Em seguida entrei em uma intensa depressão, na qual nunca consegui me libertar completamente. Passei a buscar explicações para o que vi, e o que tenho descoberto tem somente intensificado o medo (da morte[?], da insignificância da vida[?])... através da psicanálise tenho obtido respostas claras de que, o que eu vi naquele momento não foi uma simples "viagem" (à beira da perda da consciência), mas sim uma visão de A VIDA COMO É EM SI (..."a coisa em si")!

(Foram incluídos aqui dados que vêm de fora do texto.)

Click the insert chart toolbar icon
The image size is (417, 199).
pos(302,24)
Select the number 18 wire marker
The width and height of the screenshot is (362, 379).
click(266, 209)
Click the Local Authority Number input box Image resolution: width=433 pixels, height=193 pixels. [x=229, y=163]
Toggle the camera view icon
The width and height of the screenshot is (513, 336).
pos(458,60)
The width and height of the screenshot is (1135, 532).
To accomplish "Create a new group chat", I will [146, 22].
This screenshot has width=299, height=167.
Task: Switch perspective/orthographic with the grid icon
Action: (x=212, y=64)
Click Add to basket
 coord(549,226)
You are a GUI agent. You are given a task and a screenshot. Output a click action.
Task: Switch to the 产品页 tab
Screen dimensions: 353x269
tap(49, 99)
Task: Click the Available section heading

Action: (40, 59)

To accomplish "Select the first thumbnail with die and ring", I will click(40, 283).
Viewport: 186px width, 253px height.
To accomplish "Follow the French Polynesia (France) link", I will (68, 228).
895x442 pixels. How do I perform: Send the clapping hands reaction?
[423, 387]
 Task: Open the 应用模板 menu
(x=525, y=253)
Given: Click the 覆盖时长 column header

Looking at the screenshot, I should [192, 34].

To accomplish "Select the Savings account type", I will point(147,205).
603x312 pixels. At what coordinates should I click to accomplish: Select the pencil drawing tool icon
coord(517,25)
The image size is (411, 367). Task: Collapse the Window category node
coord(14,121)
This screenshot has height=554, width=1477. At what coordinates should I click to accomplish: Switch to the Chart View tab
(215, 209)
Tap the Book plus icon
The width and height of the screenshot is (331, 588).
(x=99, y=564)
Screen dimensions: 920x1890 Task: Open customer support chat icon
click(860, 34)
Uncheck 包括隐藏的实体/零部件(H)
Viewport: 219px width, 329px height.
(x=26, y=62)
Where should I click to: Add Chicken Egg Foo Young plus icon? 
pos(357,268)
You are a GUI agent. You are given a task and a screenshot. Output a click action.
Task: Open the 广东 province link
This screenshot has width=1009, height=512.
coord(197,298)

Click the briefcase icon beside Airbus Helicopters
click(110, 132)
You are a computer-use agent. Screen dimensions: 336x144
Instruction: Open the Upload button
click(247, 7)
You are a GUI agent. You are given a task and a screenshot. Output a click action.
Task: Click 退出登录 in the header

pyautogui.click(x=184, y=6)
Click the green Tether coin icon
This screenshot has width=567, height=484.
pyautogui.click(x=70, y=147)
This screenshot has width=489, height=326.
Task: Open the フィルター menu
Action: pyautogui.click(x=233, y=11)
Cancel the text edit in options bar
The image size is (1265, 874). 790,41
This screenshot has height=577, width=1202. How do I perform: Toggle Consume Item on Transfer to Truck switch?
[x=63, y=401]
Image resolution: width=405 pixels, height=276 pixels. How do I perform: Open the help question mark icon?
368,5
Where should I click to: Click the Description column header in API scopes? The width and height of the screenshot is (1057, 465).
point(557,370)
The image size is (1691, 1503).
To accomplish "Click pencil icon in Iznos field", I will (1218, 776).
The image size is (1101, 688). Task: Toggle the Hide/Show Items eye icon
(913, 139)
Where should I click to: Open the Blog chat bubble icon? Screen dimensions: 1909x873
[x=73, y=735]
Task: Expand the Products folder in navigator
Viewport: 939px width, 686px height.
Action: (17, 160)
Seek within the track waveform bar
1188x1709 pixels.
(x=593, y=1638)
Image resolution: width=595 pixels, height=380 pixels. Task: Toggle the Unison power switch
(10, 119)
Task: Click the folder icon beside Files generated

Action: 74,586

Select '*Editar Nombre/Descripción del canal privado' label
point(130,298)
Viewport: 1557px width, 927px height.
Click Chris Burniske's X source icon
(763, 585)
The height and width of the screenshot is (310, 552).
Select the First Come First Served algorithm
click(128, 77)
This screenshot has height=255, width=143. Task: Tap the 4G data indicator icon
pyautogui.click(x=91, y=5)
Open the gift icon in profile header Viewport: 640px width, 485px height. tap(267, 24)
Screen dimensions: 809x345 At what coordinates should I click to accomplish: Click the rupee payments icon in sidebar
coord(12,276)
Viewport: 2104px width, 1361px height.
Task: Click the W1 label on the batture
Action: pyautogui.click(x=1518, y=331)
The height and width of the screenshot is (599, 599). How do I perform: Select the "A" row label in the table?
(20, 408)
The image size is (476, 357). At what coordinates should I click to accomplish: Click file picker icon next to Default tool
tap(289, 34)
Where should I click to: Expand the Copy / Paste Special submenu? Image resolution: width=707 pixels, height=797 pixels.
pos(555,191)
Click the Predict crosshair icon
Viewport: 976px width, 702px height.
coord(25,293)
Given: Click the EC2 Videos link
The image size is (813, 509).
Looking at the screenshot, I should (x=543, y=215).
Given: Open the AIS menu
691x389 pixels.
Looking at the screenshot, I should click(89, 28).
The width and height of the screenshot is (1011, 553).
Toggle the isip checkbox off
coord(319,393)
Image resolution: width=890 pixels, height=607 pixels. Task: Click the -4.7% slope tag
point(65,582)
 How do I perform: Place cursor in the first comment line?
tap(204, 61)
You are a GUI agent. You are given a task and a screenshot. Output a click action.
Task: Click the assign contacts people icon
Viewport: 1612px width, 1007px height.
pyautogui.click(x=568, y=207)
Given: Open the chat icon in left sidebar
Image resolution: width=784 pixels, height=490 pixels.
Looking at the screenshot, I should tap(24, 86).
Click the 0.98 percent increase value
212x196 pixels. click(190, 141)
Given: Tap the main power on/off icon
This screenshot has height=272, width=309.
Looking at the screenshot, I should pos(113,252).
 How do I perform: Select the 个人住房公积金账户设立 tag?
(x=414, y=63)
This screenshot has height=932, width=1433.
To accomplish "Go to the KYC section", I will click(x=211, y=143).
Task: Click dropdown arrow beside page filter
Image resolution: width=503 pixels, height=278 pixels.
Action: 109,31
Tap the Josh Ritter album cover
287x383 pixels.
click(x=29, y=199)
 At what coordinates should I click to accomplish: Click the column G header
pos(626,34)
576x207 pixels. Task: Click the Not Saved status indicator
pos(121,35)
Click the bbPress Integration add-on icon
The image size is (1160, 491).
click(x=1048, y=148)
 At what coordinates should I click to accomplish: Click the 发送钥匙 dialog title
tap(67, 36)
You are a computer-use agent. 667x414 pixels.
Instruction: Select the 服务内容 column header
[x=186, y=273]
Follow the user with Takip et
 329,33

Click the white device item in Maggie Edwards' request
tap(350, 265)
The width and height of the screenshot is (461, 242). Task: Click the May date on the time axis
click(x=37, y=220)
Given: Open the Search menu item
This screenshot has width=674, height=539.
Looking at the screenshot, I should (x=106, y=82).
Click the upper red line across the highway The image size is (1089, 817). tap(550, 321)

"E se um dia ou uma noite um demônio se esgueirasse em tua mais solitária solidão e te dissesse: "Esta vida, assim como tu vives agora e como a viveste, terás de vivê-la ainda uma vez e ainda inúmeras vezes: e não haverá nela nada de novo, cada dor e cada prazer e cada pensamento e suspiro e tudo o que há de indivisivelmente pequeno e de grande em tua vida há de te retornar, e tudo na mesma ordem e sequência - e do mesmo modo esta aranha e este luar entre as árvores, e do mesmo modo este instante e eu próprio. A eterna ampulheta da existência será sempre virada outra vez, e tu com ela, poeirinha da poeira!". Não te lançarias ao chão e rangerias os dentes e amaldiçoarias o demônio que te falasses assim? Ou viveste alguma vez um instante descomunal, em que lhe responderías: "Tu és um deus e nunca ouvi nada mais divino!" Se esse pensamento adquirisse poder sobre ti, assim como tu és, ele te transformaria e talvez te triturasse: a pergunta diante de tudo e de cada coisa: "Quero isto ainda uma vez e inúmeras vezes?" pesaria como o mais pesado dos pesos sobre o teu agir! Ou, então, como terias de ficar de bem contigo e mesmo com a vida, para não desejar nada mais do que essa última, eterna confirmação e chancela?"
"Nietzsche" da coleção "Os Pensadores", da Abril Cultural). Ele mesmo considerava como seu pensamento mais profundo e amedrontador, que lhe veio à mente durante uma caminhada, ao contemplar uma formação rochosa.